Neil wrote in last week with this question:
I write a lot of action scripts (yet to have anything professionally read) which means a lot of action - gun fights, fights, chases etc. But how much is too much? I have a very clear image of how a fight will go for example, so I'll describe most of the punches and how close the bullets are. Should I be avoiding this> Is it not my job? Should I be somewhere between this and "they fight". Say HOW they fight (style and who is superior) and show the outcome?
Good question. As a writer, I tend to favor erroring on the side of caution and not giving a blow-by-blow description of the fight.

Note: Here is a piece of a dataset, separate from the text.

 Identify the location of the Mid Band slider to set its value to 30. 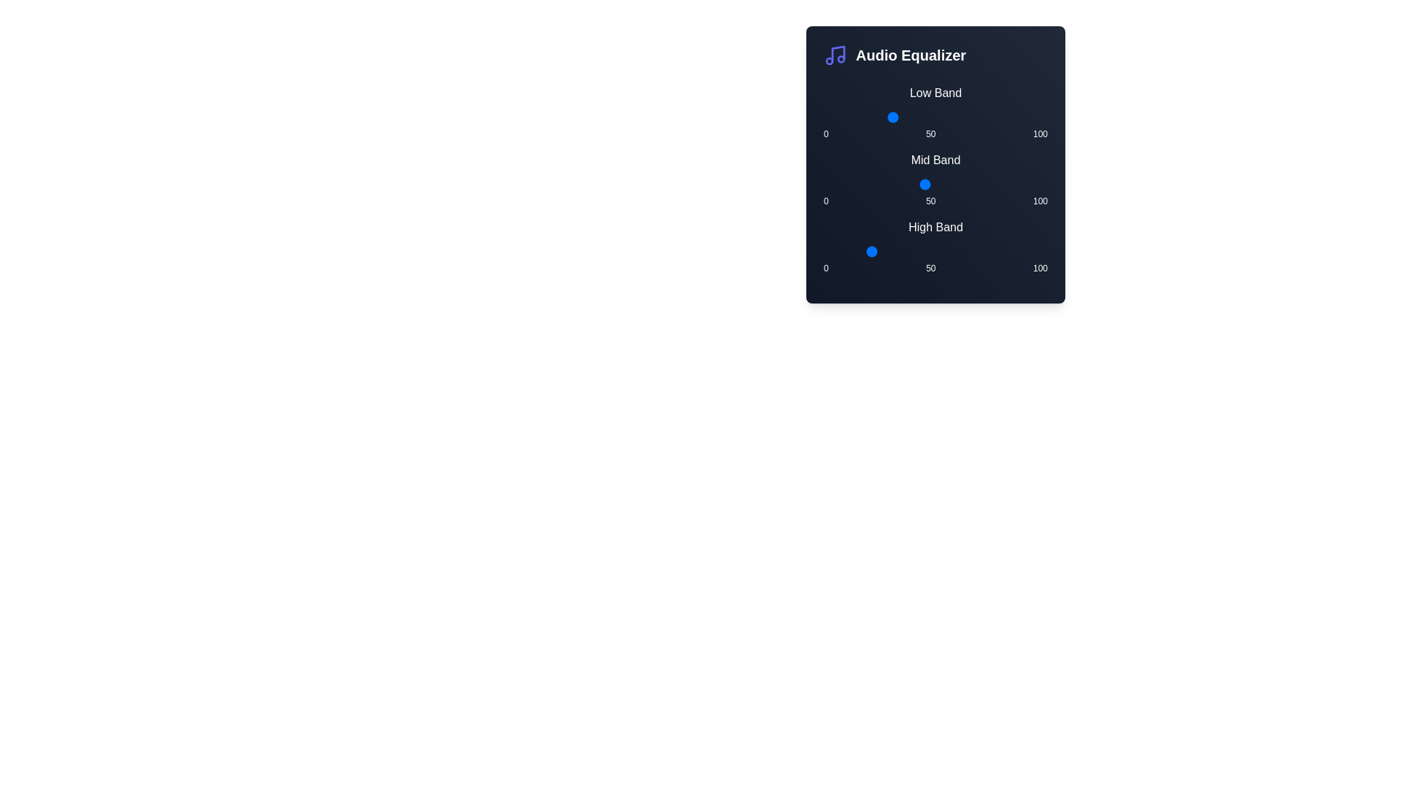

In general, a lot of that work is probably left to the fight choreographer. Speaking as a reader who has suffered through more than a few over-written fight scenes, I can say that it does impact the read. First, I’d say follow the tips I gave yesterday. You can probably get away with describing a few extra actions so long as those actions are broken up in a way that they still flow.

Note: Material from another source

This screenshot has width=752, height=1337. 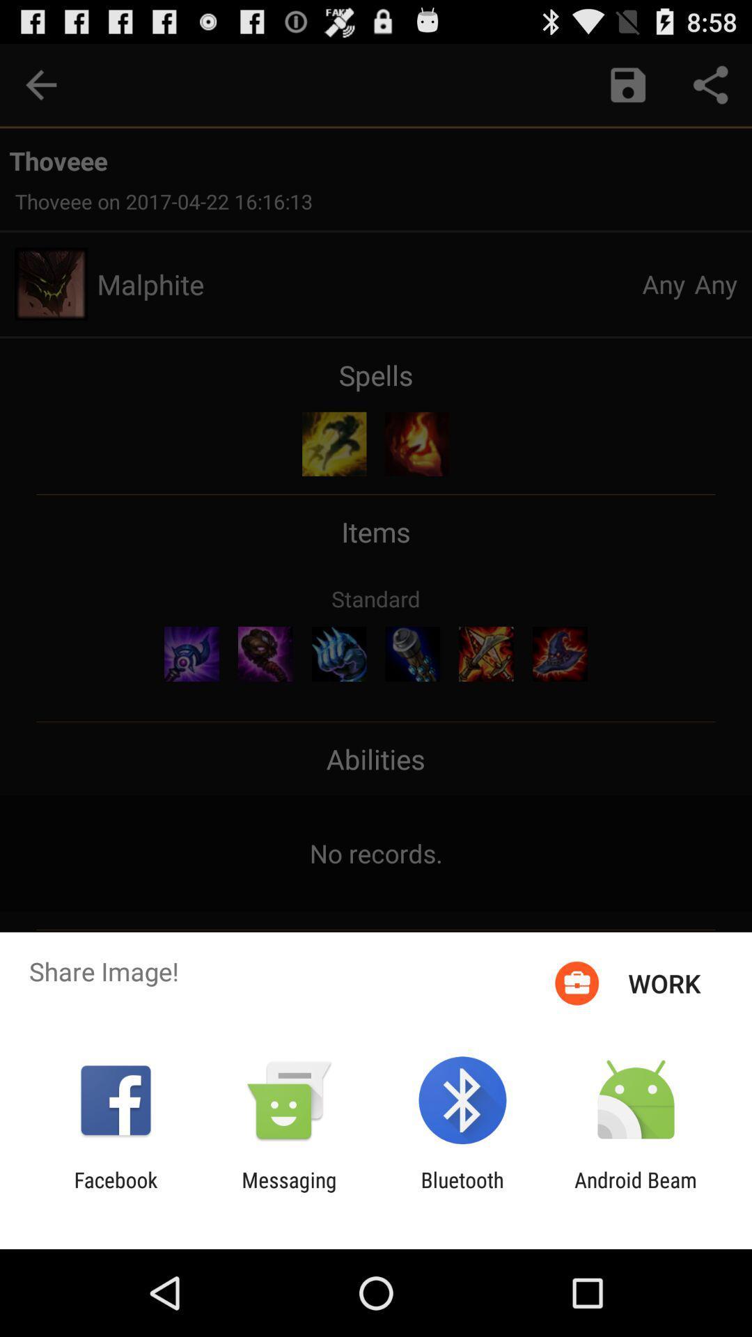 I want to click on icon next to bluetooth, so click(x=288, y=1191).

Having said that, take a look at this example from Revenge of the Sith:
And now look at how the first few scenes in that clip are described in the script: (http://www.imsdb.com/scripts/Star-Wars-Revenge-of-the-Sith.html)
ANAKIN: If you're not with me, you're my enemy.
OBI-WAN: Only a Sith Lord deals in absolutes. I will do what I must. (ignites his lightsaber)
ANAKIN: You will try.
ANAKIN ignites his lightsaber. ANAKIN lashes out at OBI-WAN, and they begin a ferocious sword fight. ANAKIN throws CONTAINERS at OBI-WAN using the Force.
They work their way off the landing platform and into the main entry hallway. ANAKIN kicks OBI-WAN, and OBI-WAN drops to a lower level.
ARTOO BEEPS his concern and rushes to the unconscious PADME's aid.
197 INT. MUSTAFAR-PASSAGES TO MAIN CONTROL CENTER-DAY
ANAKIN and OBI-WAN move their fight toward the main control center. As the laser swords fly, bits of the hallway are cut up. OBI-WAN and ANAKIN jump and use every trick in the Jedi book.
200 INT. MUSTAFAR-MAIN CONTROL CENTER-DAY
View screens EXPLODE around ANAKIN and OBI-WAN as they work their way into the Control Room. The fighting is intense.
OBI-WAN is on the defensive as he jumps up on the table view screen in the center of the room.
It’s worth noting that if you compare the script to the film as produced, there are more than a few differences. Still, notice how sparse Lucas’ descriptions are? Especially compared to all the parries, thrusts, and flips seen on-screen?
With so many great scripts online at the Internet Movie Script Database, it’s worth checking out famous fight scenes and seeing how under-choreographed they are. Just take a look at Rocky (http://www.imsdb.com/scripts/Rocky.html) and see how the final fight gives a sense of how many blows are thrown, without specifically choreographing each hit.
Bottom line, I wouldn’t go overboard in the description. If there’s a particular punch or gun shot that’s important, then certainly call it out in the script. If your script is starting to read like a ringside play-by-play, then you might want to rethink things.
Having said that, everybody has their own way of doing these things. Just make sure it’s easy to read. You can get away with a lot so long as it’s easy to read. In my experience “easy to read” usually translates to less description.